# ZooZone cage ok for syrian hamster?



## God (Feb 8, 2010)

Could use this cage for a syrian hamster?
http://www.feedem.co.uk/small-anima...134/zoozone-animal-critter-6097-5173_zoom.jpg
it's a hagen zoozone I think, 72cm x 46cm x 32.5cm

Has anyone used one of these for a hamster cage before? Did they escape or have any problems with it?

Also I'm planning on getting a wodent wheel but I'm not sure how I would attach it to the cage, I've seen people use these like wire stands to put it on where could I get one of those?:huh:

TIA..


----------



## Tigerneko (Jan 2, 2009)

Hi 

I was looking at getting a Syrian last year and was gonna use that cage! I think i've seen people using them before for Syrians and they're similar to the Gabber Rex (it's like the holy grail of hamster cages... everyone seems to want one and they dont make them any more) so I would say they were alright 

You might need to fix some wire mesh over the bars at the top though. They're wider than ordinary hamster cage bars because its really meant for guinea pigs. Chances are the hammy wont be able to get out cos it can't climb up but it's always worth doing just for peace of mind.

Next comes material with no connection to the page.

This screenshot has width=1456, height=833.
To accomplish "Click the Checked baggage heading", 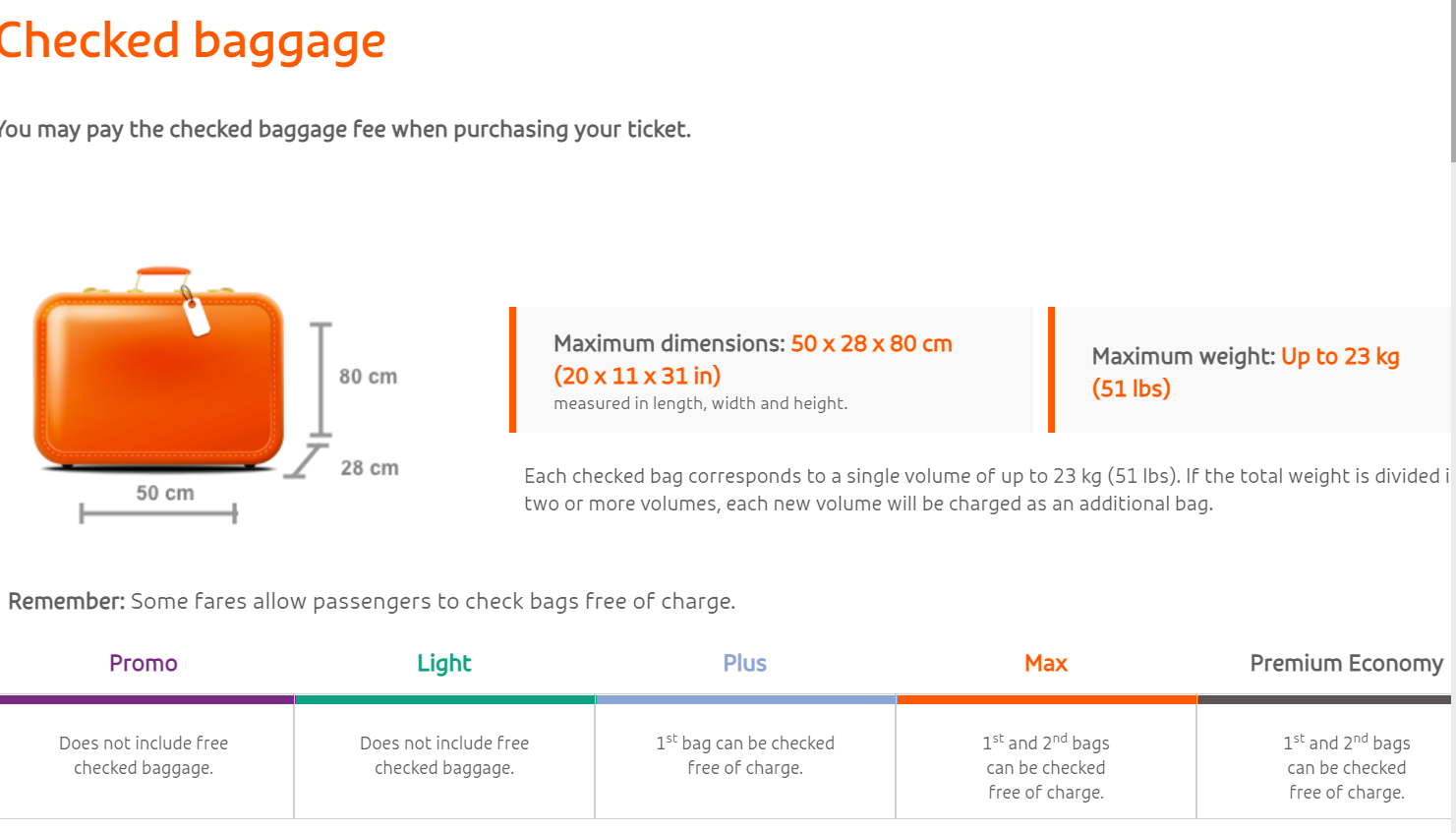I will click(192, 41).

I think the wodent wheels come with the metal stand but i've never had one so im not sure lol


----------



## metame (Sep 25, 2009)

i use something similar when im at home, just have wire mesh over the original wire at the top incase Ash tries to climb over his toys and out!

I dont think he would as he loves his cage (honest, he'll get out of his cage go for a wander and then take himself home!), but always best on the safe side


----------



## God (Feb 8, 2010)

Ok, thank you both for the replies


----------



## ashleighhhhh (Jul 8, 2009)

Yes thats a fine cage  And yes the wodent wheels come with a stand  Good luck with your hamster


----------



## thedogsmother (Aug 28, 2008)

You might find that the wodent wheel is a bit noisy if you use it stood up on its stand (the stands are fixed and they cant be used without them) I would push the stand through the bars on the roof and tie wrap it down then it should be silent. The cage looks excellent but as others have said the top will need meshing.


----------